Mrs. Siler’s Holiday
![]() |
Mrs. Siler is not so hapless … Photo from Curly Wurly |
In the spirit of “Mr. Hulot’s Holiday,” the French cinematic parfait from 1954, I’ve decided to take a vacation.
Because this school year is in full swing, my holiday won’t involve jumping on a plane and heading to a seaside resort in the south of France, where director Jacques Tati’s character M. Hulot underwent a delightful series of mishaps.
Instead, I’m taking a reading holiday – a break from writing for a week or two to whittle down the mounting pile of books that is stacking up on my bedside table. Over the next few days, I hope to finish reading Sandy Tolan’s The Lemon Tree, Lou Ureneck’s Backcast, and Salman Rushdie’s Midnight’s Children.
I figure I earned this time off. I’ve spent a good part of the past nine months working on a proposal for a new book. To my great relief, and after sixteen drafts, my agent just sent it to my publisher at Penguin’s Gotham Books.

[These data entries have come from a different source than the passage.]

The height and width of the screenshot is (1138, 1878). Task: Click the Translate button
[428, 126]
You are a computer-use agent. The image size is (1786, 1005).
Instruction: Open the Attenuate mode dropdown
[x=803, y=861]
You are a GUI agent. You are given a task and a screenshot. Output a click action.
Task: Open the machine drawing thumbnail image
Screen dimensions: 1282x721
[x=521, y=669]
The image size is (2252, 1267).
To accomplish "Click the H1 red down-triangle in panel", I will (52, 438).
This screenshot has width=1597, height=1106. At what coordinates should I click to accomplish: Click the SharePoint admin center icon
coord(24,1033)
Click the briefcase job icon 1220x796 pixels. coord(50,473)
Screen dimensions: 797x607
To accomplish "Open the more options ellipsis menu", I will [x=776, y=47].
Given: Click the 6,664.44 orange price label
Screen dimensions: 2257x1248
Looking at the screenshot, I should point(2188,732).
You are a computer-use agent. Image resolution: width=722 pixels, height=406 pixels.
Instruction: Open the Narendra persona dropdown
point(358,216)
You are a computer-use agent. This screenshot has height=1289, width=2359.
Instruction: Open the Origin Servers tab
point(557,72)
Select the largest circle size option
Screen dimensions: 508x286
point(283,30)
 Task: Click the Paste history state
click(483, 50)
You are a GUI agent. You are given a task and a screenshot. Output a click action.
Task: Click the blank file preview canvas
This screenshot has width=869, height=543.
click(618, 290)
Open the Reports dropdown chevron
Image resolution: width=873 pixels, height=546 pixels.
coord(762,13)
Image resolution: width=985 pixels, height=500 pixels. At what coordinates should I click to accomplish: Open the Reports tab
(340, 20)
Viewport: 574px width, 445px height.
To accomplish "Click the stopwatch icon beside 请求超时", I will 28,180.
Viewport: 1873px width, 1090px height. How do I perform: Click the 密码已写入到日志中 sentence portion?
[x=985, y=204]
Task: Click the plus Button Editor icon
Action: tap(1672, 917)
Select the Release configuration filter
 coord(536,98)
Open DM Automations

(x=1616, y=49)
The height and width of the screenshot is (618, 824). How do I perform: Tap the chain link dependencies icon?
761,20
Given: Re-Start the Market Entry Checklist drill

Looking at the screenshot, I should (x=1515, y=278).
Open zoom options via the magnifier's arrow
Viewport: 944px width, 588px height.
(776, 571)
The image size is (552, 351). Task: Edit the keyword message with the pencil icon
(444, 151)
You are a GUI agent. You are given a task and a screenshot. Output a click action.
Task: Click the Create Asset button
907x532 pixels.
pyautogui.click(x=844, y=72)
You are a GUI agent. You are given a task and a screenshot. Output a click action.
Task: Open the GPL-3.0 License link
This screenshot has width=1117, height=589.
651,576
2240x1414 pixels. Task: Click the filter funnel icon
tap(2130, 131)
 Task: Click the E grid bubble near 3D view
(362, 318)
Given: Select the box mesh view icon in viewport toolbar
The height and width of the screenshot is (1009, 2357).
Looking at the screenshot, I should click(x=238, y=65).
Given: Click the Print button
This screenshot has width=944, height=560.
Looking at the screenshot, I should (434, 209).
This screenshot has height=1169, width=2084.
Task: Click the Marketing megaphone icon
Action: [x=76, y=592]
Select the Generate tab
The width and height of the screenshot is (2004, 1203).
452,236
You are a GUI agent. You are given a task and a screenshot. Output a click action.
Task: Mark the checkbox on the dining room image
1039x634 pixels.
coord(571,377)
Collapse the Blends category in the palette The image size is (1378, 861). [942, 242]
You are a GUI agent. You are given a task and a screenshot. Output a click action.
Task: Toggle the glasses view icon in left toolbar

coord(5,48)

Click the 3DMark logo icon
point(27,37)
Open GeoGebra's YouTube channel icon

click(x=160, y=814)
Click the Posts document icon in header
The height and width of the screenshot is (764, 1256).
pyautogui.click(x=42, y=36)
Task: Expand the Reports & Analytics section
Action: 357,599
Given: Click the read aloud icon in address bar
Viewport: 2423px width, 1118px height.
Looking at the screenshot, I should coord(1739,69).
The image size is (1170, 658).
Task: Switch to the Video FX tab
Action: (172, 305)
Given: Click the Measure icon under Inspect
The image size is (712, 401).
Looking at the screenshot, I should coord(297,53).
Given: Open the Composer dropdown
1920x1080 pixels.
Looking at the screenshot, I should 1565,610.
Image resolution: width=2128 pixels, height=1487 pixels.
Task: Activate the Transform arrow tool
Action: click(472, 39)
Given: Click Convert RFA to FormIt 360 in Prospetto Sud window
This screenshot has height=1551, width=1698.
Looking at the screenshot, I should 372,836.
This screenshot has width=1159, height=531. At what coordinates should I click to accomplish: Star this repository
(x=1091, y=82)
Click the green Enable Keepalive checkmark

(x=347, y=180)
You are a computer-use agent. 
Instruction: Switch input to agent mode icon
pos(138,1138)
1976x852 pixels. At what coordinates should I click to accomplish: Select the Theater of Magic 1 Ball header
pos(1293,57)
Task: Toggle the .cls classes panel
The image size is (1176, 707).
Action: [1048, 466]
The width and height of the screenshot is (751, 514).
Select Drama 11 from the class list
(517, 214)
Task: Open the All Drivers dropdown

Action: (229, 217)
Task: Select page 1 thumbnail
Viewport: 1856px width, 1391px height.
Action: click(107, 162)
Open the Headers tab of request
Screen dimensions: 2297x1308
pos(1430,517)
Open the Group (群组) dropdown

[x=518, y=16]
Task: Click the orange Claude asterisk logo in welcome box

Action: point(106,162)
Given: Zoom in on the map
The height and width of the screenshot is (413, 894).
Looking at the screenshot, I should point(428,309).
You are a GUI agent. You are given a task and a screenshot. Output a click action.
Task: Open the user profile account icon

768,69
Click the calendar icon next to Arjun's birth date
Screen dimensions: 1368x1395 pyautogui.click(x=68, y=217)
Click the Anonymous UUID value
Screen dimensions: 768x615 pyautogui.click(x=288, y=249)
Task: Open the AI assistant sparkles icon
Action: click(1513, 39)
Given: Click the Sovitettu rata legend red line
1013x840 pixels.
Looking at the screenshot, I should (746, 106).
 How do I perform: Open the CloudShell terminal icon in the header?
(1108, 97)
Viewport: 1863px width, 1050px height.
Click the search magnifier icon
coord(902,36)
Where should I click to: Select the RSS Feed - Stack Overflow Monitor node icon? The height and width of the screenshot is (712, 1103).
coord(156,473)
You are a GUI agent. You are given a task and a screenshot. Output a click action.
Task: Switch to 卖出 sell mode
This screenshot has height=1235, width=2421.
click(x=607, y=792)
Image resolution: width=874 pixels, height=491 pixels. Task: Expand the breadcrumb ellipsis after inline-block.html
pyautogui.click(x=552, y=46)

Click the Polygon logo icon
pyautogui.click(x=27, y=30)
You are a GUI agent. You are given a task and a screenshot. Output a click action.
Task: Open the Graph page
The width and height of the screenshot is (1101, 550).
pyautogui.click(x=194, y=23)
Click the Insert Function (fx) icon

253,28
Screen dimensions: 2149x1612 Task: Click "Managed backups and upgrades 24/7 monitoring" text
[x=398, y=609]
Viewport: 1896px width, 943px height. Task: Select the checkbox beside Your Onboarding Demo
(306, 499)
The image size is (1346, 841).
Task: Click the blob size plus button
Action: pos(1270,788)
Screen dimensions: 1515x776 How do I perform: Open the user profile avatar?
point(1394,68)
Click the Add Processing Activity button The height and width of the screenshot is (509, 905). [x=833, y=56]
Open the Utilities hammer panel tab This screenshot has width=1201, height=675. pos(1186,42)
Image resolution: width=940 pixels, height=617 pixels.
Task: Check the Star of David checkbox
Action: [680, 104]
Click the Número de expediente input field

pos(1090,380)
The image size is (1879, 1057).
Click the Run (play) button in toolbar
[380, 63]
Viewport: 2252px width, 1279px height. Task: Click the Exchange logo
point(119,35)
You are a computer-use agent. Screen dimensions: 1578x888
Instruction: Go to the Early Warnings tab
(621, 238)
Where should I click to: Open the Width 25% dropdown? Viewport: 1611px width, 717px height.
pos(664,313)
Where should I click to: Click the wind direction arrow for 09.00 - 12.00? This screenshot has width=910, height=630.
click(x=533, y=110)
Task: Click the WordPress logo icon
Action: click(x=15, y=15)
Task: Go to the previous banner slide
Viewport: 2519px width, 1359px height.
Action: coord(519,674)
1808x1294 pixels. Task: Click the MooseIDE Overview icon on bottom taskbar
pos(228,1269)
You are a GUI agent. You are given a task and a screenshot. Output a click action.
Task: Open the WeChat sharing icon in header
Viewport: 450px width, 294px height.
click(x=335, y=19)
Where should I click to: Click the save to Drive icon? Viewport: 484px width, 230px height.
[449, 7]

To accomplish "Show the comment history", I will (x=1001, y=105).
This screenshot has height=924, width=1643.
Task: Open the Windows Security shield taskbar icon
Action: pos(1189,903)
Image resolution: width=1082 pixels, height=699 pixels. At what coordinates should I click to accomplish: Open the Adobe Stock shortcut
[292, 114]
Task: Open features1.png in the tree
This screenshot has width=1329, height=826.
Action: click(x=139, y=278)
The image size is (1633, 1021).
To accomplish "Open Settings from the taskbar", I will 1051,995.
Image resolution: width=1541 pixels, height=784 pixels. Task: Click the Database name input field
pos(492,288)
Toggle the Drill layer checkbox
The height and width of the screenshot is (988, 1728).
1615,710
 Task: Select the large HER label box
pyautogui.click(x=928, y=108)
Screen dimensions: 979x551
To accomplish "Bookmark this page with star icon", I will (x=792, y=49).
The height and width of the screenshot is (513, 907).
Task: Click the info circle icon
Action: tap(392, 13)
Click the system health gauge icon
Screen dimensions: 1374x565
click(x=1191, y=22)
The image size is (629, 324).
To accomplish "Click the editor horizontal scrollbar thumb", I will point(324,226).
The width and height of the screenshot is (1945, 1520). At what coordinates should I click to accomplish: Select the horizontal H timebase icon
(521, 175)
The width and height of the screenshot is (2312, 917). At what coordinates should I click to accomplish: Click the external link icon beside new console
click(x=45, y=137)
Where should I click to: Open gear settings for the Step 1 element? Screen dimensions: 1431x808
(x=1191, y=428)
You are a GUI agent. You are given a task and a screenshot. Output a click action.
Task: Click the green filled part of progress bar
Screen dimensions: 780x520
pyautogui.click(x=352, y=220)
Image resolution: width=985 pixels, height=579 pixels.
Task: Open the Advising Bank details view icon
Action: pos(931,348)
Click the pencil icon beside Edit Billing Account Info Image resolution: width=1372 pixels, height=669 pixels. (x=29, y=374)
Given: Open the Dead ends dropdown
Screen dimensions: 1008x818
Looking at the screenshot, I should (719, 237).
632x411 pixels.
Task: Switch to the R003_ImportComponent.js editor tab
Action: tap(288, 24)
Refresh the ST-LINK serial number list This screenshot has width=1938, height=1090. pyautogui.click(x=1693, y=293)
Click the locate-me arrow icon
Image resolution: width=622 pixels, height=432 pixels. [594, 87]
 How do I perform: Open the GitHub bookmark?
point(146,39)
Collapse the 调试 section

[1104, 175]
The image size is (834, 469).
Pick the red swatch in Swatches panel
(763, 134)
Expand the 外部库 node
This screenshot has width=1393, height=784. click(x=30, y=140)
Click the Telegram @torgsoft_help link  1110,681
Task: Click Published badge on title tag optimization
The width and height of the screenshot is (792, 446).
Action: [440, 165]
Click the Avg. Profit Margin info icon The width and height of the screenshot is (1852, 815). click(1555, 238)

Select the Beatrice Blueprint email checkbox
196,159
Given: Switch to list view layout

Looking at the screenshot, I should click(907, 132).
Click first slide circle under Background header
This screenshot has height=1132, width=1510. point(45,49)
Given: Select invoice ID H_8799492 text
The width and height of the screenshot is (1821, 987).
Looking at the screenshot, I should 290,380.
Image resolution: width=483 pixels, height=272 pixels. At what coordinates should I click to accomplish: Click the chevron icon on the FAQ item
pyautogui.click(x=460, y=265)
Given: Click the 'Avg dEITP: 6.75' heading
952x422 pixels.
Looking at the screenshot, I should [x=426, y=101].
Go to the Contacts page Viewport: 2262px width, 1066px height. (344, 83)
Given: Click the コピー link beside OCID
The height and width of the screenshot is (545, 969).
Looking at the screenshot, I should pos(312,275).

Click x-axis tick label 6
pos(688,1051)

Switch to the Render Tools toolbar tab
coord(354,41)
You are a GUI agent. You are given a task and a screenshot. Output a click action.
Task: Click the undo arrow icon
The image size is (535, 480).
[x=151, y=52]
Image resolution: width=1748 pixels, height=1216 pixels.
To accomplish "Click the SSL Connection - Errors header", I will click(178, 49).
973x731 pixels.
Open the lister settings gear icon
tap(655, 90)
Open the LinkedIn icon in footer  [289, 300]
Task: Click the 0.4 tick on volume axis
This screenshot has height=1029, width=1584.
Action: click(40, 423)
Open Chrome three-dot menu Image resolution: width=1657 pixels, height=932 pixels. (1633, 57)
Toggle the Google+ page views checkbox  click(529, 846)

It was only after writing a detailing proposal that I realized how lucky I was to have avoided it the first time around. In a stroke of Cinderella-like luck, Gotham’s publisher, Bill Shinker, read a front-page article I wrote in The Wall Street Journal and emailed me about turning it into a book, which meant: I never wrote a proposal.
But writing is thinking. As my wise friend Allison Hoover Bartlett put it, all that painstaking work I’ve done over the past nine months is certain to lead somewhere.
I can only hope. Meanwhile, I plan to sprawl out on our battered couch over the next couple of days, transported by other people’s writing to an old stone house in Ramallah, to a two-man tent buffeted wind and rains in western Alaska, and to the great nation of India at the birth of its independence.